Requirement » In the records below, the lines from the one with "Learn More (60, 329)" through the last are to be printed exactly, and nothing else.

(Stored items)
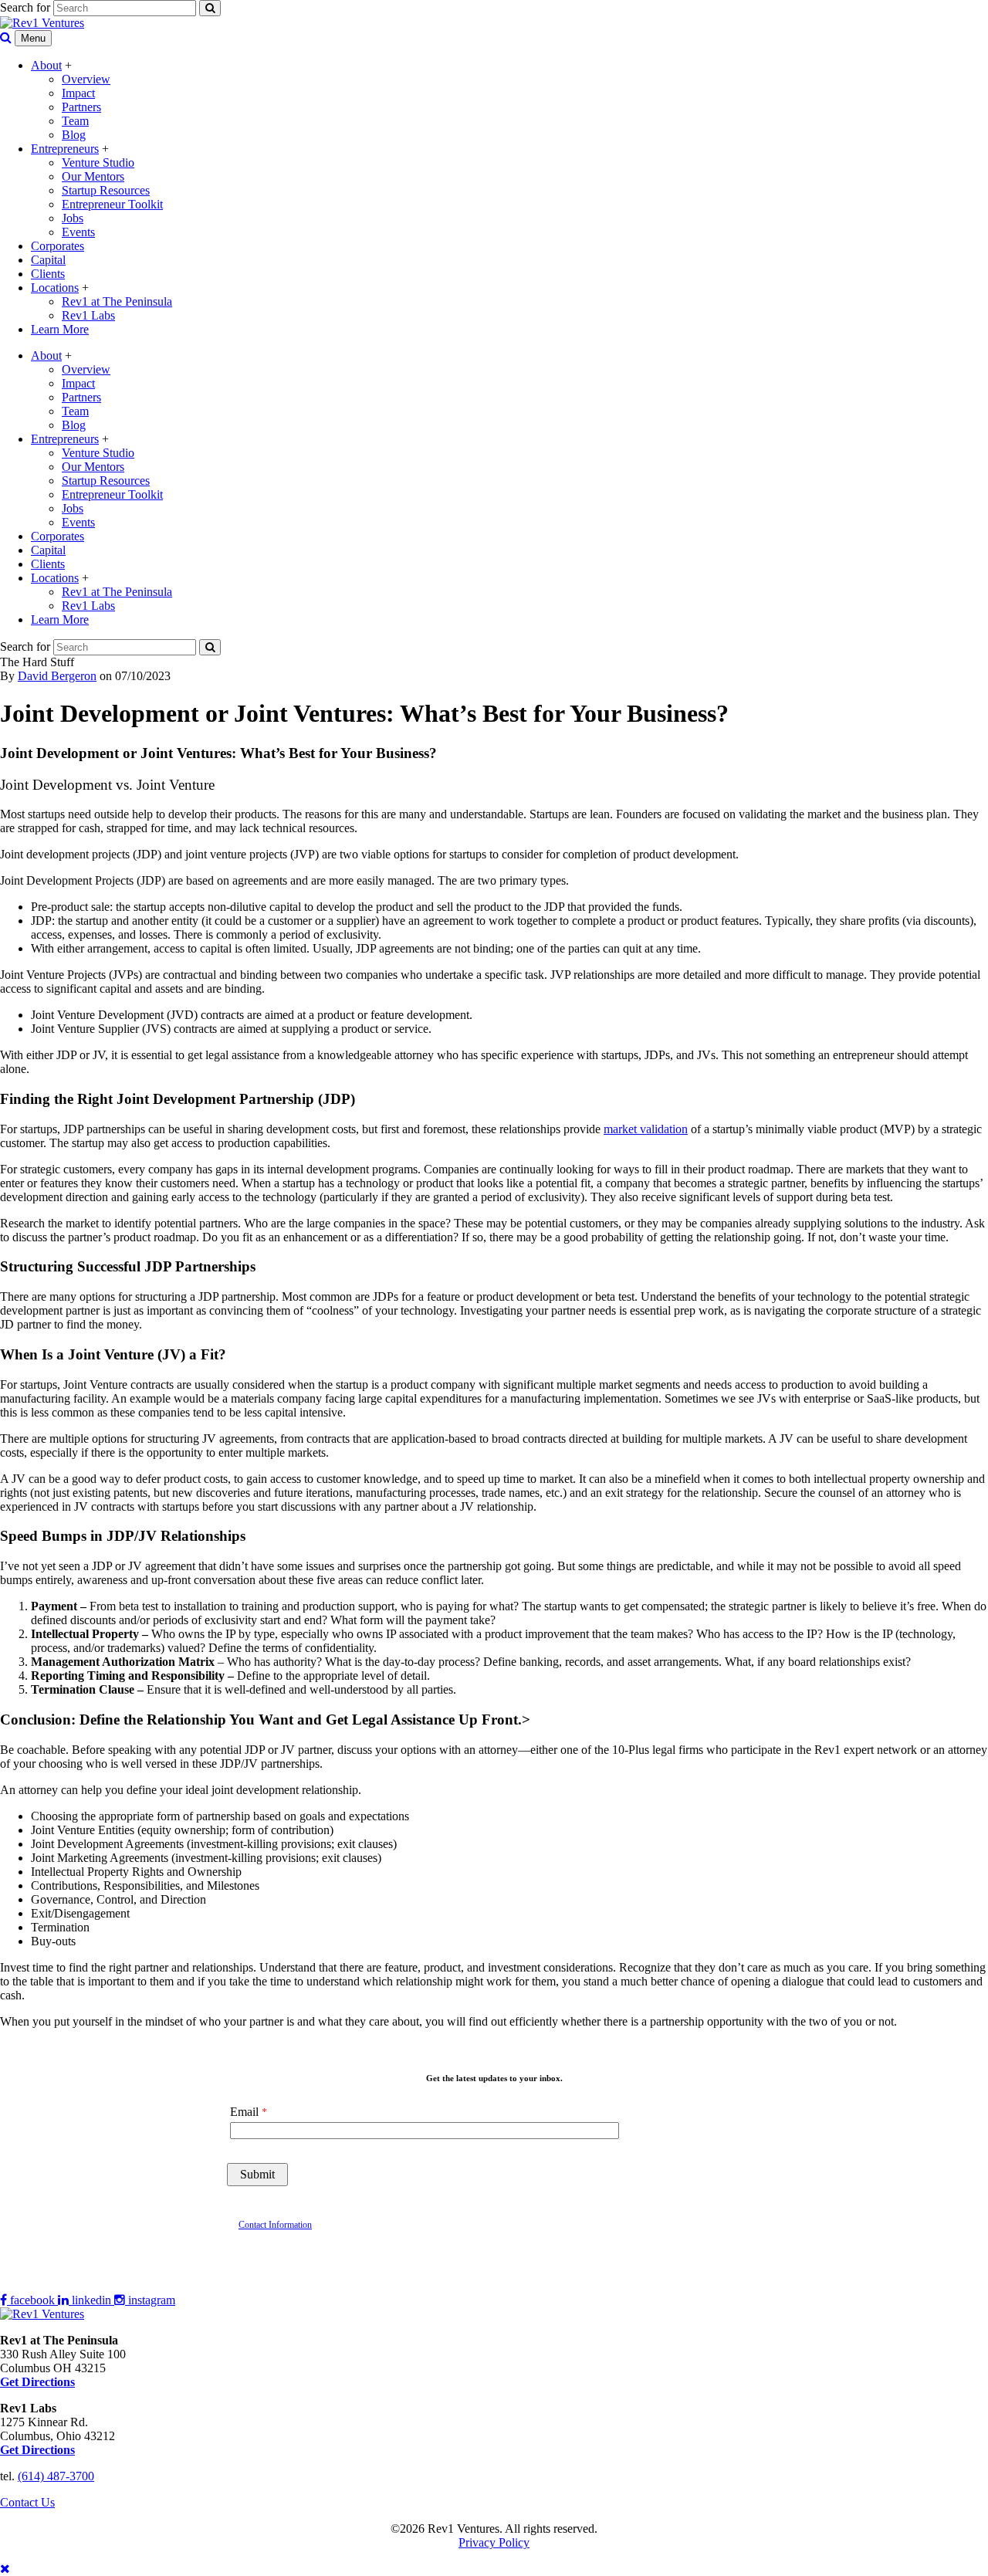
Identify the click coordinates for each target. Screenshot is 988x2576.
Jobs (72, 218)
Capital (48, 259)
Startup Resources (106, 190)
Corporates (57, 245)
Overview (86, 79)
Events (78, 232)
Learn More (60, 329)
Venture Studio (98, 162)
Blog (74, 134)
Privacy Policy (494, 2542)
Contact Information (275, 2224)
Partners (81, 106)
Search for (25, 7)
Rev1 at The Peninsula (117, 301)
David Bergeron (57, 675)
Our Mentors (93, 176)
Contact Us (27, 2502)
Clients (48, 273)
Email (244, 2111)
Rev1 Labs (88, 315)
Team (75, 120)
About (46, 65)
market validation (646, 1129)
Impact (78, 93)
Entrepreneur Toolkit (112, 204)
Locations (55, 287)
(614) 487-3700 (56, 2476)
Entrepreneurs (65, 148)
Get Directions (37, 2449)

Written solution »
Learn More (60, 329)
Venture Studio (98, 162)
Blog (74, 134)
Privacy Policy (494, 2542)
Contact Information (275, 2224)
Partners (81, 106)
Search for (25, 7)
Rev1 at The Peninsula (117, 301)
David Bergeron (57, 675)
Our Mentors (93, 176)
Contact Us (27, 2502)
Clients (48, 273)
Email (244, 2111)
Rev1 Labs (88, 315)
Team (75, 120)
About (46, 65)
market validation (646, 1129)
Impact (78, 93)
Entrepreneur Toolkit (112, 204)
Locations (55, 287)
(614) 487-3700 (56, 2476)
Entrepreneurs (65, 148)
Get Directions (37, 2449)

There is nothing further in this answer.